In deze zaak heeft het Gerechtshof Arnhem-Leeuwarden op 1 april 2021 uitspraak gedaan in het beroep van de terbeschikkinggestelde, geboren in 1984, die verblijft in de penitentiaire inrichting Almelo. Het hof heeft de beslissing van de rechtbank Gelderland van 18 november 2020 vernietigd, waarin was bevolen dat de terbeschikkinggestelde alsnog van overheidswege zou worden verpleegd. Het hof oordeelde dat het openbaar ministerie geen belang meer had bij een inhoudelijke beoordeling van de vordering van de officier van justitie van 6 oktober 2020, omdat in een gelijktijdig behandelde zaak al was besloten tot verpleging van de terbeschikkinggestelde.

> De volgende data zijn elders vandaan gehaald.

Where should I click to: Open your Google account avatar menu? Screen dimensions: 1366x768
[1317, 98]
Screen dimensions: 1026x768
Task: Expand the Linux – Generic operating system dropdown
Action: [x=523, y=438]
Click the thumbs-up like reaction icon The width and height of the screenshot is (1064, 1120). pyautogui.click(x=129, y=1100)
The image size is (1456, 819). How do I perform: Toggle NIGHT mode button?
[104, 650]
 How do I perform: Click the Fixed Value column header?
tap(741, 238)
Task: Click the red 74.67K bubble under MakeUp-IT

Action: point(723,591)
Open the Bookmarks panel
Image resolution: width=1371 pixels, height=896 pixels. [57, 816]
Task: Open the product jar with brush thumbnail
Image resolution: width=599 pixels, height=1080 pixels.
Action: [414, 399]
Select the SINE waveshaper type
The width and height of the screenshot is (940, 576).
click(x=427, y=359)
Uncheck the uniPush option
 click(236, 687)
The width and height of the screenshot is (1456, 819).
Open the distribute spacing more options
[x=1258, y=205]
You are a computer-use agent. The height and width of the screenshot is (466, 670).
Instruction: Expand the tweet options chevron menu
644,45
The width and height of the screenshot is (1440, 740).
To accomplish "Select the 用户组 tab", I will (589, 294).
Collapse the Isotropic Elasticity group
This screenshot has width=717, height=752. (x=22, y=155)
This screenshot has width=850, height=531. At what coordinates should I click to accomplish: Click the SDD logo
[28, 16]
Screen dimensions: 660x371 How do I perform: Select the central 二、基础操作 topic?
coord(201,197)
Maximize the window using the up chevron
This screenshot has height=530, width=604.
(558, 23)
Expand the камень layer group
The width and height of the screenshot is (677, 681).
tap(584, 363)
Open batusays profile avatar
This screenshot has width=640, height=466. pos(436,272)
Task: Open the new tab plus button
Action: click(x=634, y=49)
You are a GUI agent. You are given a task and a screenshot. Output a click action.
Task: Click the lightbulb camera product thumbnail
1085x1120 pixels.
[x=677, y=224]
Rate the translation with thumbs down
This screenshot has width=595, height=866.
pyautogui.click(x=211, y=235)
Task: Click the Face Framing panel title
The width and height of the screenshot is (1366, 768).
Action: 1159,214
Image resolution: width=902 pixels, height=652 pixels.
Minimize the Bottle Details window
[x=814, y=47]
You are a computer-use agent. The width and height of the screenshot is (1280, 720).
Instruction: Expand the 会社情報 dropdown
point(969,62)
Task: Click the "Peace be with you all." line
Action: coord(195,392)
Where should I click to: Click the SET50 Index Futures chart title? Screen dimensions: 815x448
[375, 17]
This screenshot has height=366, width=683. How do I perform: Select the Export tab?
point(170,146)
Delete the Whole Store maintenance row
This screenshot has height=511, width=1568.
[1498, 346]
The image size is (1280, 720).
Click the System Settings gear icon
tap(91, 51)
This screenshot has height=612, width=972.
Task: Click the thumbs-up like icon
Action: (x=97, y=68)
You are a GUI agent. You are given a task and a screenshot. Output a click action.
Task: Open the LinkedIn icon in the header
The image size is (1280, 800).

De terbeschikkinggestelde en zijn raadsvrouw, mr. A. Winters, stelden dat de beslissing van de rechtbank vernietigd moest worden en dat de vordering tot verpleging van overheidswege afgewezen diende te worden. Zij voerden aan dat verpleging te ingrijpend en disproportioneel was, en dat er onvoldoende aanwijzingen waren dat de veiligheid van anderen in het geding was. De advocaat-generaal, mr. V. Smink, pleitte voor bekrachtiging van de beslissing van de rechtbank, maar het hof oordeelde dat de ontvankelijkheid van het openbaar ministerie niet meer aan de orde was.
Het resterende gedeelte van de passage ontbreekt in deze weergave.